I certainly don't want to sound like a ____ but this is incorrect. You absolutely can't retry a person for the same "incident" once the first witness is sworn in. Prior to the first witness if the perp confesses to additional crimes or new evidence comes to light yes, after the trial effectively begins it's a wrap. The government is allowed 1 prosecution per "crime". If you kill someone and you are prosecuted for breaking and entering and the trial begins you can not be charged with murder as that is literally the definition of double jeopardy (subject to loss of freedom more than once for the same incident).
See below especially the bolded sections for clarity on this.

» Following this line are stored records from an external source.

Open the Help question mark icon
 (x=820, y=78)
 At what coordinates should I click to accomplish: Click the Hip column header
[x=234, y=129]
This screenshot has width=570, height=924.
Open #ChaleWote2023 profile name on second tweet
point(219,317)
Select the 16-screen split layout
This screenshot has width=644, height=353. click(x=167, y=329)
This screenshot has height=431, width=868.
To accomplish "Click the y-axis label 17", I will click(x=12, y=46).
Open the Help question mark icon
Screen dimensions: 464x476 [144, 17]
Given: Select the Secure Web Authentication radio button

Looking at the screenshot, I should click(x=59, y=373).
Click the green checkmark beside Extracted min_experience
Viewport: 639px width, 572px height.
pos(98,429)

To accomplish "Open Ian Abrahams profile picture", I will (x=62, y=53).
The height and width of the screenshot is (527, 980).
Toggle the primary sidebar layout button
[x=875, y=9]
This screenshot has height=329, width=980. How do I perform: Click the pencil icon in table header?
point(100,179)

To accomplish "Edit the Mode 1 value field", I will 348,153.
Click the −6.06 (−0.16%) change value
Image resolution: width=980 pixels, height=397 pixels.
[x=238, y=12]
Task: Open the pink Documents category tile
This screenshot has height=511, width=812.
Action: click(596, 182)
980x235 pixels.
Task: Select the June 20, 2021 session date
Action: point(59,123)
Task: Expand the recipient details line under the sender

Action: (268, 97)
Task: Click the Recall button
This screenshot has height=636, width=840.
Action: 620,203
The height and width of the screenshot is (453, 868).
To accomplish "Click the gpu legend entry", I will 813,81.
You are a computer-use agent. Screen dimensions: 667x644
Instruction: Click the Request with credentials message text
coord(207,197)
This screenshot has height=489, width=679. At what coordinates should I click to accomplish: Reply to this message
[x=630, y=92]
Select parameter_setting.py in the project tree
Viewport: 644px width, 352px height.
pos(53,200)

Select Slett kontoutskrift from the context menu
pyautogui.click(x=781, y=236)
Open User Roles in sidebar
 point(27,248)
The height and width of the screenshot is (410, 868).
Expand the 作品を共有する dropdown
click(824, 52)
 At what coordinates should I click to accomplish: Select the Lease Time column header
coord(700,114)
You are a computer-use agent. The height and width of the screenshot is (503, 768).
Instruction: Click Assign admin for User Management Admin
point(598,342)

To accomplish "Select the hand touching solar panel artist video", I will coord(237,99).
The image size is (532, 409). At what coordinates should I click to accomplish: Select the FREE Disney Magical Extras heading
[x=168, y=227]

The U.S. Supreme Court curbed this discretion in Blockburger v. United States, 284 U.S. 299, 52 S. Ct. 180, 76 L. Ed. 306(1932), in which it wrote that the government may prosecute an individual for more than one offense stemming from a single course of conduct only when each offense requires proof of a fact that the other offenses do not require. Blockburger requires courts to examine the elements of each offense as they are delineated by statute, without regard to the actual evidence that will be introduced at trial. The prosecution has the burden of demonstrating that within a pair or group of offenses, each has at least one mutually exclusive element. If any one offense is wholly subsumed by another, such as a lesser included offense, the two offenses are deemed to be the same, and punishment is allowed for only one.